The National Dope Testing Laboratory (NDTL) in New Delhi has missed a golden opportunity to bag the 2018 Asian Games contract for analysis of more than 2000 samples, and in the process, enhance its status as one of the premier dope-testing labs in Asia.

The Indonesia Asian Games Organising Committee (INASGOC) was keen on giving India the contract ahead of the other five World Anti-Doping Agency (WADA) accredited labs in Asia — Japan, South Korea, Thailand, Qatar and China. The contract could have earned NDTL a Rs.1.5 crore profit.

But the Indian lab, it is learnt, missed the chance as it only “tests urine samples, not blood samples”. Qatar, which had hosted the 2006 Asian Games, bagged the contract.

“Doha (Qatar) has been chosen in consideration of price, customs and excise process, and flight frequencies available to ship the samples,” INASGOC`s Doping Control and Health official, Lie Wiena Octoria, had said in November 2017, and it was widely reported in the Indonesian media.

Wiena had said that, “INASGOC initially considered laboratories in Japan, South Korea, Thailand, India and Doha. It was then shortlisted, and a laboratory in Doha was finally chosen. India had been a choice for sample tests for Asian Games 2018, but the laboratory there could only conduct urine tests, excluding the blood test.”

NDTL director, Sheila Jain told Hindustan Times that there is no project related to the 2018 Asian Games. When asked if INASGOC had approached NDTL, Jain said, “I am not authorised to speak on the subject. We can’t give any details on the lab and its activities. For more information, check the lab website.”

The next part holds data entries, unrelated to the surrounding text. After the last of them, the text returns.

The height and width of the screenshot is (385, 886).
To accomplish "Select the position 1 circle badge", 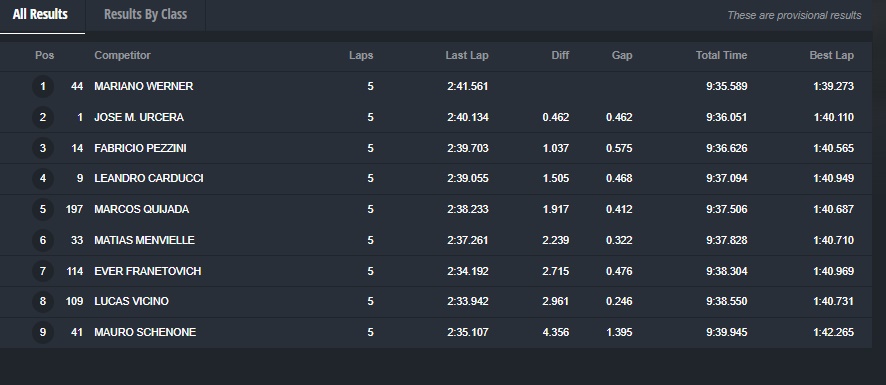I will point(43,86).
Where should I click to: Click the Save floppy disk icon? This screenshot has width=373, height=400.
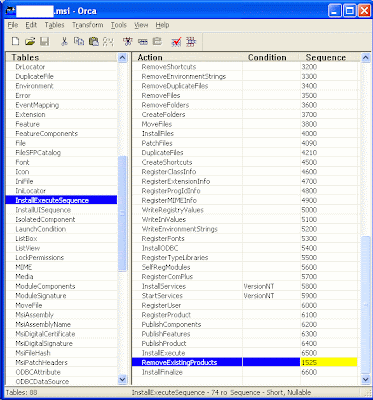44,41
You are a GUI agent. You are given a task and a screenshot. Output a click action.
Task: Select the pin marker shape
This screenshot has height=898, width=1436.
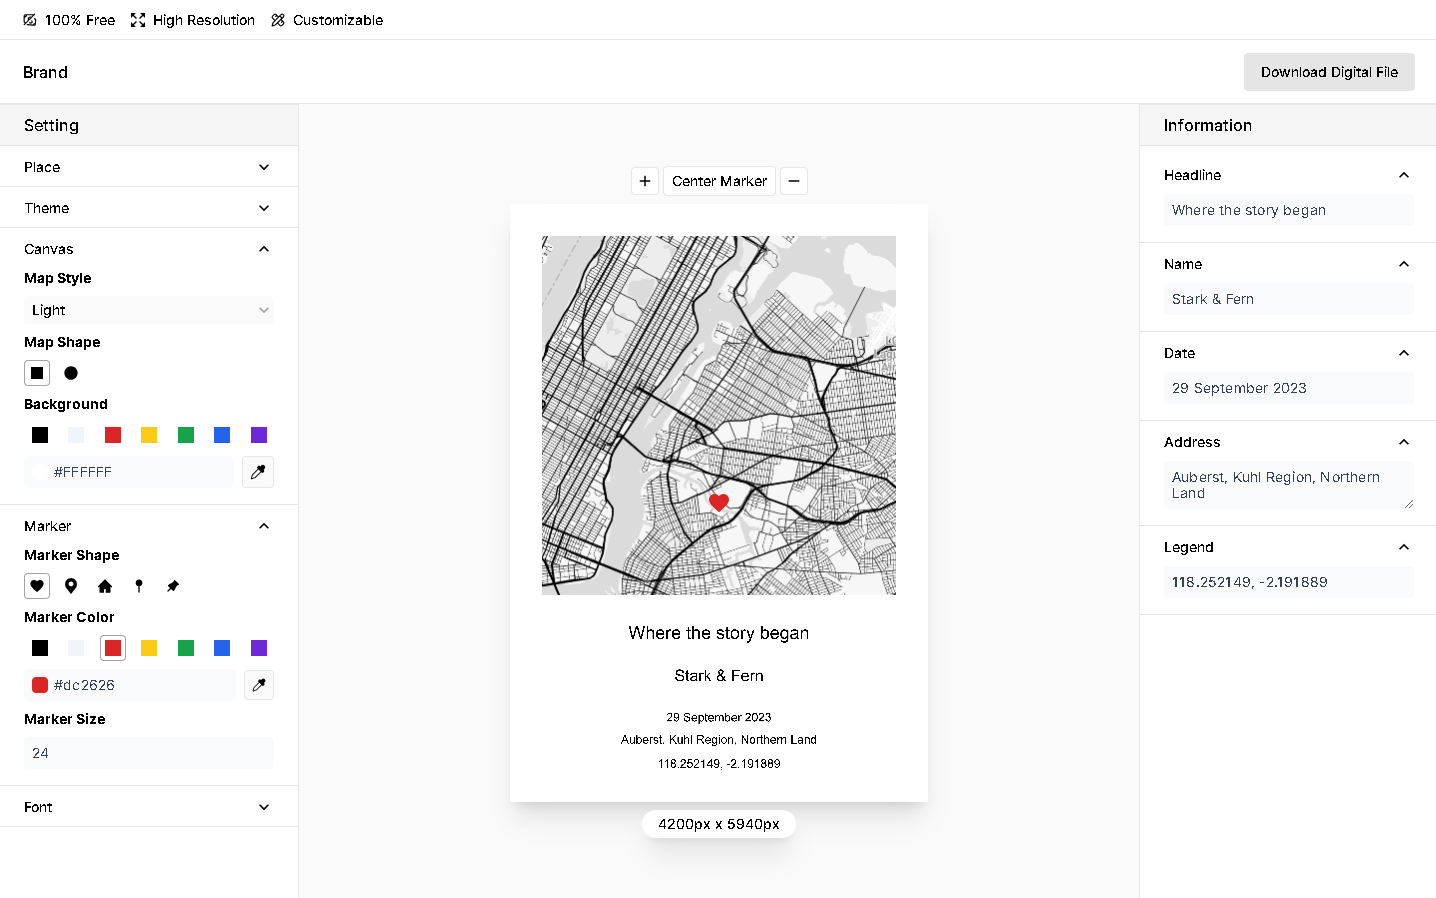point(71,585)
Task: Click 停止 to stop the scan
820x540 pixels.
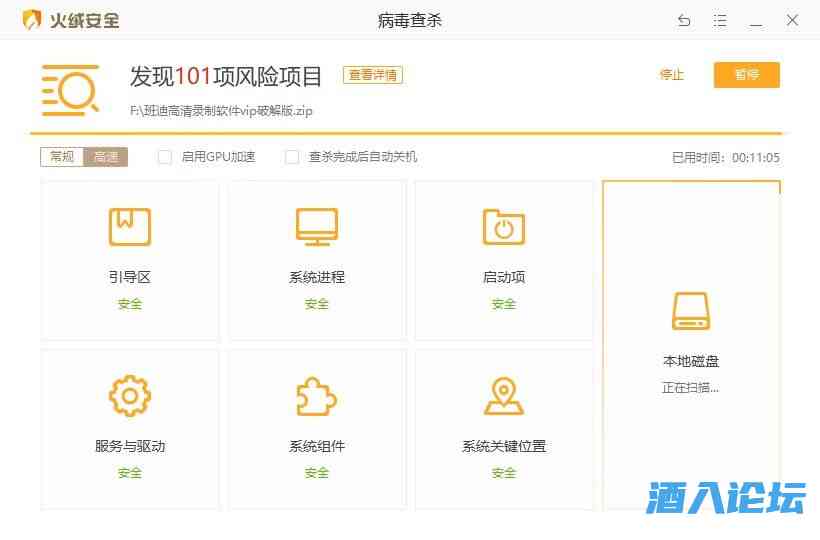Action: tap(672, 75)
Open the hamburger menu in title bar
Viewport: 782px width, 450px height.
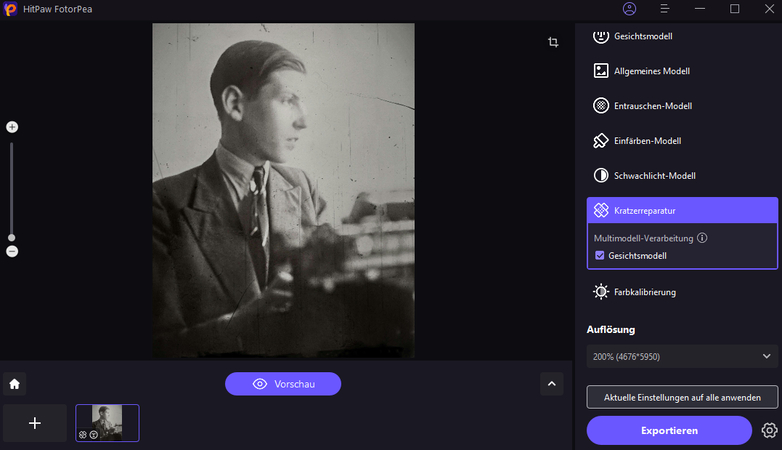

The lab website has information only on the number of tests, domestic and international, NDTL has conducted till date.

The cost of testing a sample is around $220, of which a WADA-accredited lab can make a profit of $100, a top Sports Authority of India (SAI) official told Hindustan Times on the condition of anonymity.

Rahul Bhatnagar, secretary (sports) and the ex-officio vice-chairman of NDTL did not respond to calls or SMSes.

The SAI official said that the project could have generated “revenue of around Rs1.5 crore during the 15-day long continental competition” from August 18 to September 2. “The contract could have also enhanced the profile of the lab,” he said.

M Jegathesan, chairman, Olympic Council of Asia (OCA) medical panel, while keeping mum on the issue of contract said, “The Organising Committee (INASGOC) has the freedom to shortlist an accredited lab. The final approval is given by OCA. A whole lot of logistics and WADA guidelines are followed before a lab is shortlisted. The tests have to be conducted within a stipulated time and at a quick pace,” he told Hindustan Times from Melbourne.

All WADA-accredited labs have to follow standard testing procedures. The blood samples should be analysed within 72 hours. Any delay in results is a huge embarrassment.

NDTL, a relatively new lab — it was given WADA accreditation in 2008 while the lab Qatar got WADA nod before the 2006 Asian Games — had conducted tests during the 2010 Youth Olympic Games in Singapore and Commonwealth Games, its first major multi-discipline event on the home soil.

The other high-profile event it had given sampling support to was the 2015 SEA Games in Singapore. But the number of tests conducted was less than 500.

Doha has ramped up its lab given the high-profile events it will host in the next five years — including the 2019 World Athletics Championships and the 2022 FIFA World Cup.